A long standing misconception that dates back to the RISC vs CISC debate of the 1980’s is that CISC ISA:s yield better machine code density than RISC ISA:s. At the time that was mostly true, but today (2022) the situation is different and such claims are no longer automatically true. Let us dissect the matter…
TL;DR
Scroll to the end for the graphs đź“Š …
What is code density?
Code density is a measure of how much meaningful program code can be stored in a certain amount of space. The instruction set architecture of a CPU dictates how compact the machine code is, e.g. depending on which instructions it provides and how those instructions are encoded in memory.

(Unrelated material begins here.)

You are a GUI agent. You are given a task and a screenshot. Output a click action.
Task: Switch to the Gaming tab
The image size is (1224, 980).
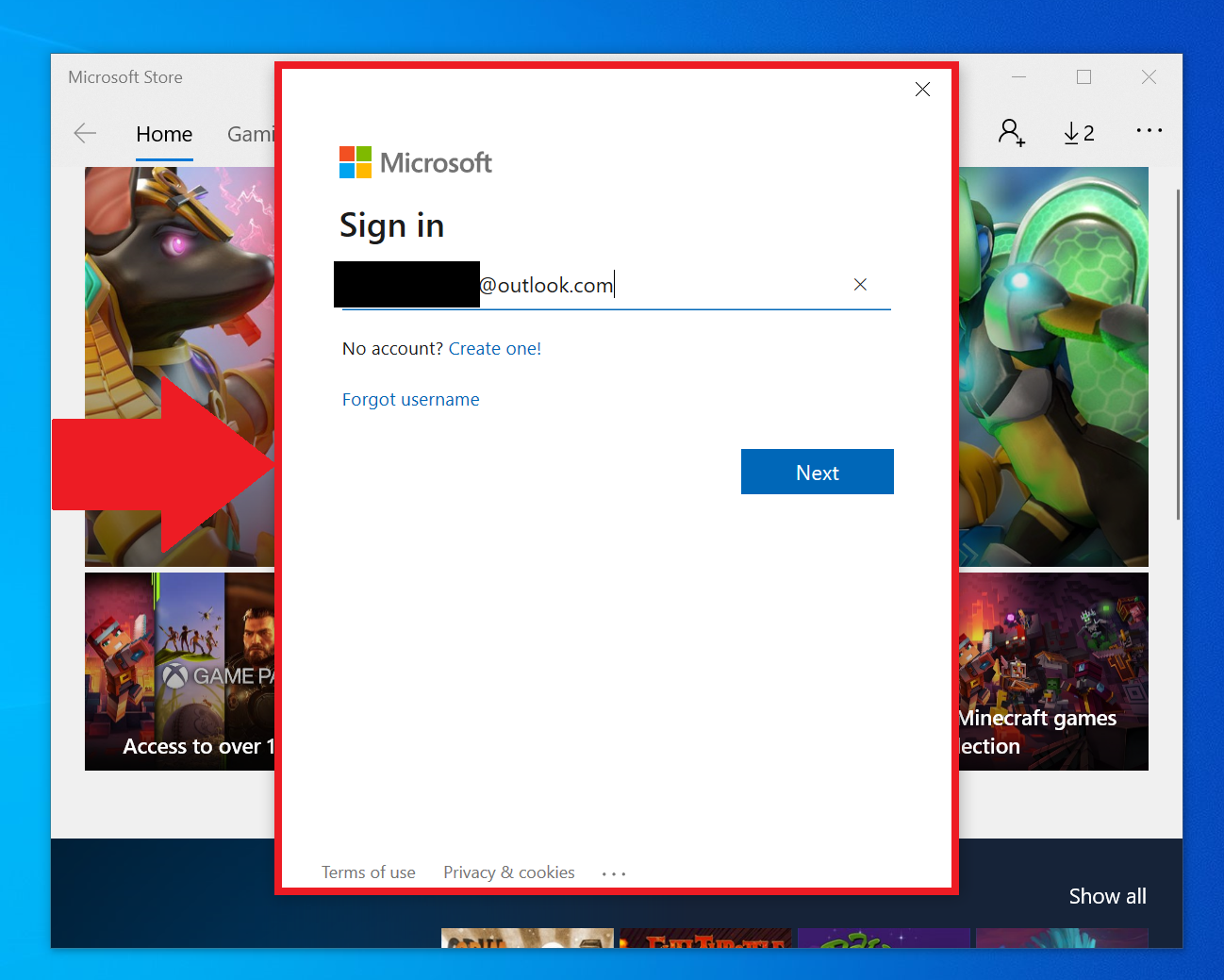[251, 134]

When does code density matter?
When discussing code density it is important to understand what impact the size of the machine code has. A few different things are directly affected by code density, some of which were more important a few decades ago than they are today, and some of which are more important in embedded systems than in workstations or servers, for instance:
- Storage size. When floppy disks and hard drives had limited storage size, even a few percent smaller code could matter. The same goes for programs that need to be stored in small ROM:s or flash memories on embedded devices.
- RAM size. When RAM was ridiculously expensive and you only had a few kilobytes of RAM, code size mattered.
- Network transfer speed / cost. When most programs consisted of program code (as opposed to large media assets) and transfer speed and costs were real issues (e.g. when loading a program over a dial-up modem line), code size mattered.
These are, however, mostly things of the past, and not something that would be strong selling points for a CPU these days.
On the other hand, there a couple of things where code density still matters today, perhaps even more so than a few decades ago:
- Cache hit ratio. Assuming equal cache sizes, denser code means that a larger chunk of a program will fit in the instruction cache, and the lower level caches (L2, L3, …) are less polluted by program code and can be used for data instead. This translates to better cache hit ratios, which in turn means faster program execution.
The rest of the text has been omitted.